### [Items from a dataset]
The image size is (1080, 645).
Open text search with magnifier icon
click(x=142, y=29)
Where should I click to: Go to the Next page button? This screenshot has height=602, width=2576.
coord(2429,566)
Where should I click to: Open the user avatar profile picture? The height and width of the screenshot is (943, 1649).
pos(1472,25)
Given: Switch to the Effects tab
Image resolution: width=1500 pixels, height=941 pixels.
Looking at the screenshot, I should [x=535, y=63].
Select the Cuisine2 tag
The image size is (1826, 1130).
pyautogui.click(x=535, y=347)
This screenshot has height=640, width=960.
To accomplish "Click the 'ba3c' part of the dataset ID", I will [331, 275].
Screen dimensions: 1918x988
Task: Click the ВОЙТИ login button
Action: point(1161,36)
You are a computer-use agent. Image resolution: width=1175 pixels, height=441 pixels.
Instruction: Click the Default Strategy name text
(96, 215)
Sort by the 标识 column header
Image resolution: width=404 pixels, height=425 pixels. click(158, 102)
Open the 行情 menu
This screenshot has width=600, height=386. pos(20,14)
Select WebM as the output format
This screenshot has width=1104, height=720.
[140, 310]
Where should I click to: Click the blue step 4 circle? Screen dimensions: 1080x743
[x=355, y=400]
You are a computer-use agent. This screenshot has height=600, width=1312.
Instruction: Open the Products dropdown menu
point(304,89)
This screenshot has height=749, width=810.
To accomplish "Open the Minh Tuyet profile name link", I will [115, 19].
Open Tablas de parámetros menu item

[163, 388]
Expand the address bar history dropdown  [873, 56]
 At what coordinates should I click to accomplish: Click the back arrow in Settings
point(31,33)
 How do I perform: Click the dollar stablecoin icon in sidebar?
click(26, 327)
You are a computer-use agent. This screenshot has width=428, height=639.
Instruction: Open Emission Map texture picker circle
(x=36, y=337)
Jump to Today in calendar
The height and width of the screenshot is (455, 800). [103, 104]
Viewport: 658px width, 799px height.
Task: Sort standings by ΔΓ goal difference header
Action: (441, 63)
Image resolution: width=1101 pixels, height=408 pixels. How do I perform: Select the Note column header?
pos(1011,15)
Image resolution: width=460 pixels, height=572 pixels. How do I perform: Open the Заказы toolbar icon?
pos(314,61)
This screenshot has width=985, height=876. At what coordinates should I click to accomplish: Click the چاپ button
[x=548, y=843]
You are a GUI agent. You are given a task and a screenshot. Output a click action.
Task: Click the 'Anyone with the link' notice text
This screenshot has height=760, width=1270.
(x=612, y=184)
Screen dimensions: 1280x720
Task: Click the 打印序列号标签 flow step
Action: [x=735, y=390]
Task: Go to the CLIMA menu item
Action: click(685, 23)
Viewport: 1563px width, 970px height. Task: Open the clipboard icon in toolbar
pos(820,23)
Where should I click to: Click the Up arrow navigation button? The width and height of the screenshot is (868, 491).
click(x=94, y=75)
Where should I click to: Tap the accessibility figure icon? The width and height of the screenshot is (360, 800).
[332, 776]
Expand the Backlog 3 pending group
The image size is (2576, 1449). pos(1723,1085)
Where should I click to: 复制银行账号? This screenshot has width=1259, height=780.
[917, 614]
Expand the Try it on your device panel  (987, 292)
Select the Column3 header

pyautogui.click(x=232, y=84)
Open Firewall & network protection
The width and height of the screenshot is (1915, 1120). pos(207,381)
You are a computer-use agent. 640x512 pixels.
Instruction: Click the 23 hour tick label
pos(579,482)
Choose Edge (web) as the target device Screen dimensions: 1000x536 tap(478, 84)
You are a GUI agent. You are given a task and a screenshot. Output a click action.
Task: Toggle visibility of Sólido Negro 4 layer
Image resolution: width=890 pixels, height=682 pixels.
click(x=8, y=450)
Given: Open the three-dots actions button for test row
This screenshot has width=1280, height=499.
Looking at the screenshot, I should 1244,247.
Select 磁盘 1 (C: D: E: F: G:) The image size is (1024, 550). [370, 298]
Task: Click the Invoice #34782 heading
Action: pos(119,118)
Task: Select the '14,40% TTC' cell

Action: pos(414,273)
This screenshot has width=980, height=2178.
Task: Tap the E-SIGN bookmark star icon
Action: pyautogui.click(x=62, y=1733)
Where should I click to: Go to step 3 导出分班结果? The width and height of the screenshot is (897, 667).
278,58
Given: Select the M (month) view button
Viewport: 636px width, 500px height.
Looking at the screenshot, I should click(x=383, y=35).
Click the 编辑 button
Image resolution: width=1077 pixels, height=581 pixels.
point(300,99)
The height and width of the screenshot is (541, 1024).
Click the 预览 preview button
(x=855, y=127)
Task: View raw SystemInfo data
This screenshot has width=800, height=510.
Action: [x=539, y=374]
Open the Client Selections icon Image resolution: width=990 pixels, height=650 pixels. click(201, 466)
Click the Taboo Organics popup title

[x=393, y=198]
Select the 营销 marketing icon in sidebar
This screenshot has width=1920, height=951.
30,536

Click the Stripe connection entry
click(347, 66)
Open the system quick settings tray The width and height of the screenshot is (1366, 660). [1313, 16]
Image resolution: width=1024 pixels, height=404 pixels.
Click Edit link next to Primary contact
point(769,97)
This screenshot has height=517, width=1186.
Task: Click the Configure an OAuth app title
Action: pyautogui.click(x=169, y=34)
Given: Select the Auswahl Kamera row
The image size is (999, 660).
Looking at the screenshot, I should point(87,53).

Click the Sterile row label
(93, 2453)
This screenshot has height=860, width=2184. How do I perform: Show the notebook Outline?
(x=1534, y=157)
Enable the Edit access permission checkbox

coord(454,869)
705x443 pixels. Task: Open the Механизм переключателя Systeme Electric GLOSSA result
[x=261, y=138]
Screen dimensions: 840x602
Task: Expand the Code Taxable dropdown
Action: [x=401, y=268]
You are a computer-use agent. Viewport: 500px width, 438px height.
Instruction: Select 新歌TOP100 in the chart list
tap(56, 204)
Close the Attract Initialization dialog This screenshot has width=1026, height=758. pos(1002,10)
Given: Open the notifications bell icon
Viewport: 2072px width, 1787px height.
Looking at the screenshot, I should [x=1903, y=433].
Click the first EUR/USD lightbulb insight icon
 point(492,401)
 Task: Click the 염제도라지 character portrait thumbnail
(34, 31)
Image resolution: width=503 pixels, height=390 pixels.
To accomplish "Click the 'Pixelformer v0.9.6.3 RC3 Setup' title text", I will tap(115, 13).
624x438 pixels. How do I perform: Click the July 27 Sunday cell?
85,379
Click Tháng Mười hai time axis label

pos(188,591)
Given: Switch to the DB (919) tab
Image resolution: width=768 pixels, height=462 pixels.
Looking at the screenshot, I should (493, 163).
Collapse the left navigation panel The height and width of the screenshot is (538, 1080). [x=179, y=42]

### [Exercise requirements]
Report every line in the data that holds "panel", copying each one.

### [Completed task]
Expand the Try it on your device panel  (987, 292)
Collapse the left navigation panel The height and width of the screenshot is (538, 1080). [x=179, y=42]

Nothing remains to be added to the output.